- Born: April 15, 1914
- Died: July 24, 1999^{[inconsistent]}
- Education: Master's degree in Comparative Religion
- Church: Indian Pentecostal Church & Sharon Fellowship Church

= P. J. Thomas (pastor) =

Indian pastor

Painnumoottil John Thomas (April 15, 1914 – March 24, 1998) was an Indian pastor.

Thomas's father was P. V. John (Ayyapilla Sir) encountered Christianity through a native missionary (Kappiar Upadesi) who taught him John 3:16. This resulted in leaving his Hindu Brahmin background. He married Sossamma and they had five boys(John, Daniel, Thomas, Jacob, George) and one girl(Leelaamma). P J Thomas is the third oldest among the siblings.
Thomas attended Serampore University and earned a Diploma in Theology. He became the principal of the IPC free School. Following his marriage to Aleyamma from Keezhvaipur, Mallappally, he left for Australia for higher studies. He went to England from Australia and to the U.S, where he attended Wheaton College (Illinois) and got a Master's degree in Comparative Religion. He taught at Wheaton for a short time before returning to India in 1952. Before he went back to India, he was instrumental in bringing the then three senior Indian Pentecostal Church pastors, K.E. Abraham, K.C. Cherian, and P.M. Samuel to the U.S. He also traveled with Abraham and interpreted for him across the U.S.

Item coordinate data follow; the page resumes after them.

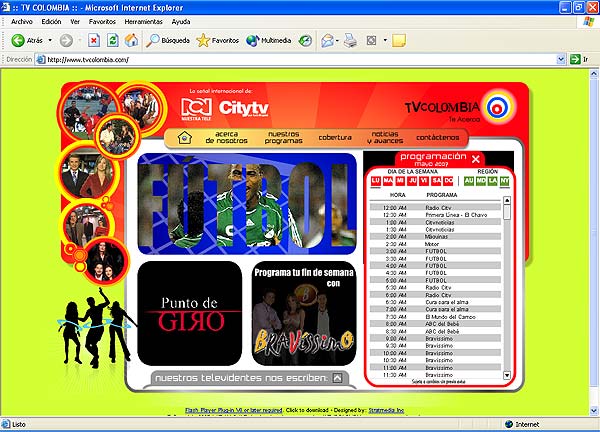Click the Punto de Giro thumbnail

pyautogui.click(x=190, y=313)
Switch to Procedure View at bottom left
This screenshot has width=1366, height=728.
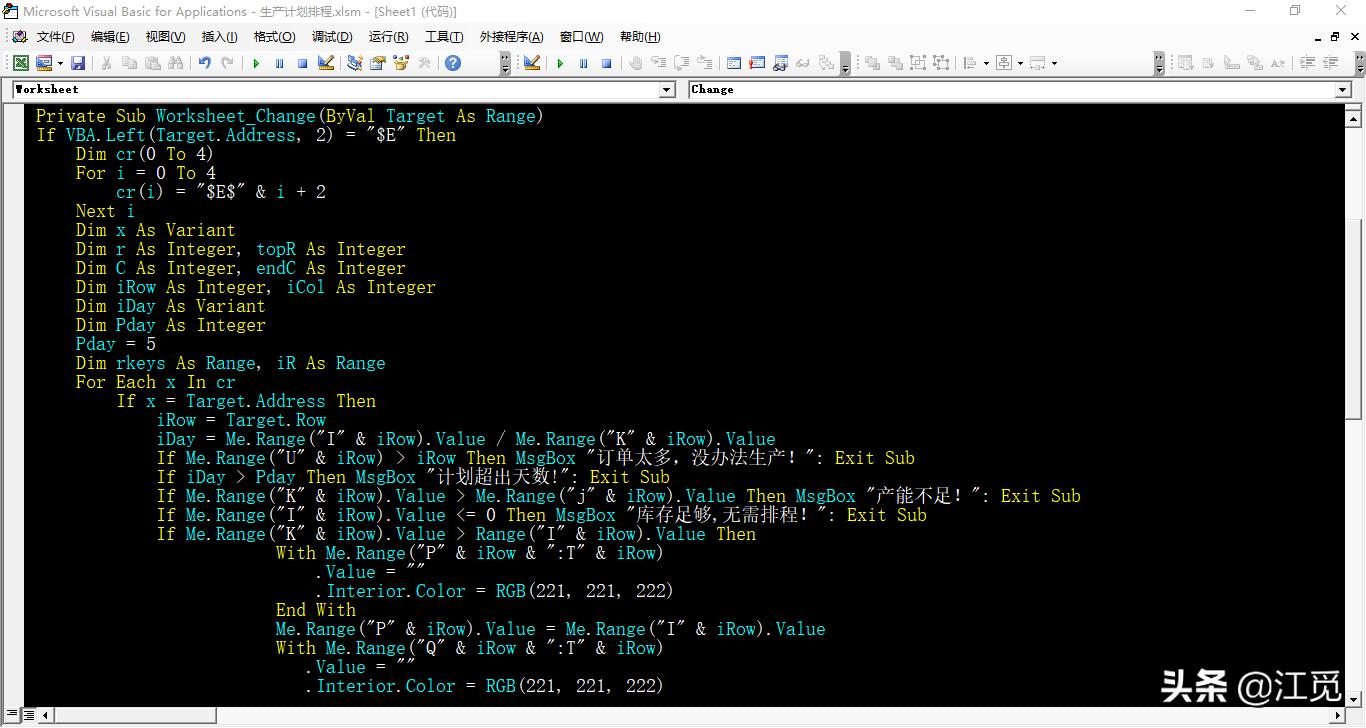pyautogui.click(x=12, y=715)
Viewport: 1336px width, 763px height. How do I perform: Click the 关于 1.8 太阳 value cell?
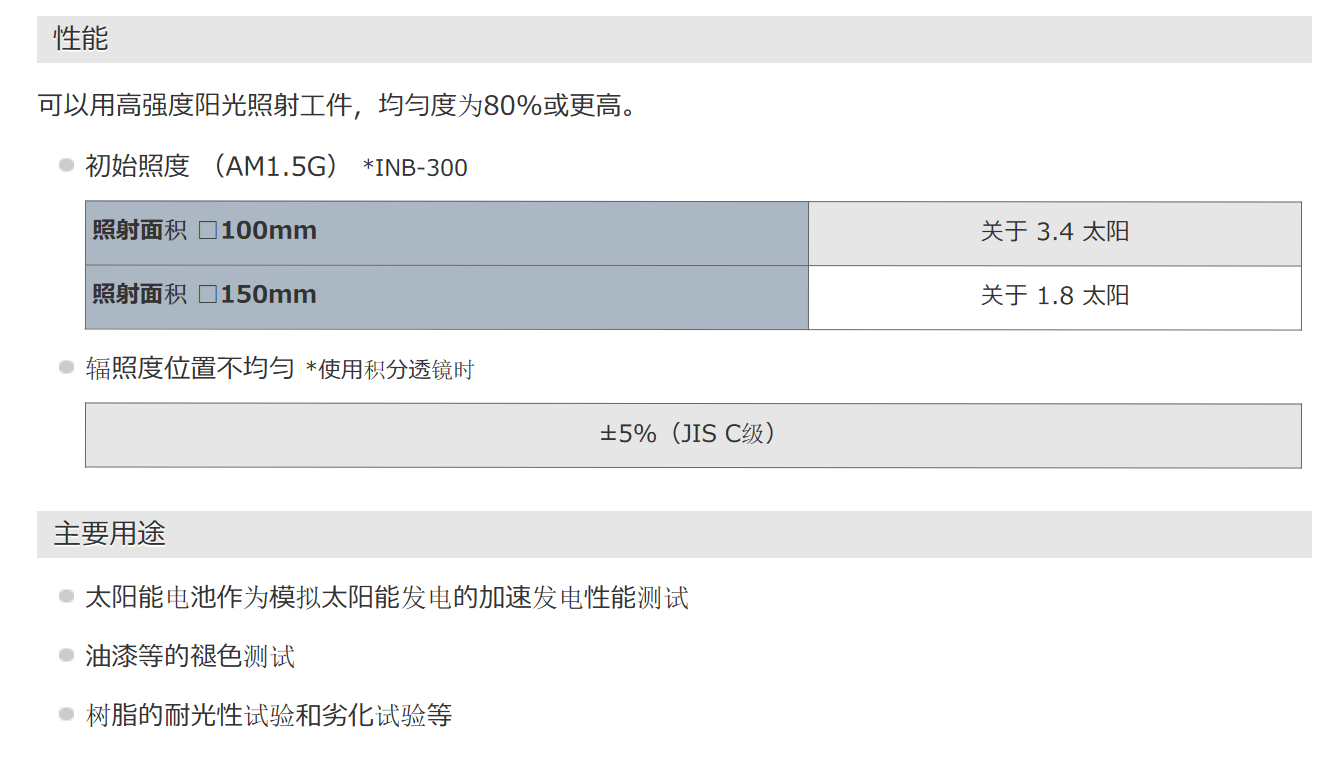click(1055, 297)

Following his return to India, the late J. Varghese (Kochusir) persuaded him to settle down at Tiruvalla. He purchased the present Sharon property in March 1953 and made it their home. The fame of "Sharon" came with two revival meetings and the opening of the Bible College at Sharon compound. On Nov. 30, 1953 missionaries arrived who conducted 30 days of revival and healing ministry, the last week's attendance was over 100,000 a night. These meeting were conducted without any foreign donation, only from the free will offering of the people who attended. Hundreds turned to the Lord and were baptized. Many were healed of their illnesses. Rev. John E.Douglas and Rev R. W. Schambach who were instrumental for this meetings. With the completion of the Sharon Hall, Sharon Bible College was born in 1955 where several pastors have been trained.

The 1950s were a period of unrest within the Indian Pentecostal Church. During the split in the Church the Sharon Hall was often used as a place of mediation, but Thomas remained neutral. Several independent churches approached him to help them with building churches and buying burial grounds and to give them a hand in common fellowship. As a result he decided to remain independent. Although it had a small beginning the church began to grow beginning the mid sixties, he called it a fellowship of churches thus it is called Sharon Fellowship Churches of India, but commonly called as Sharon Church.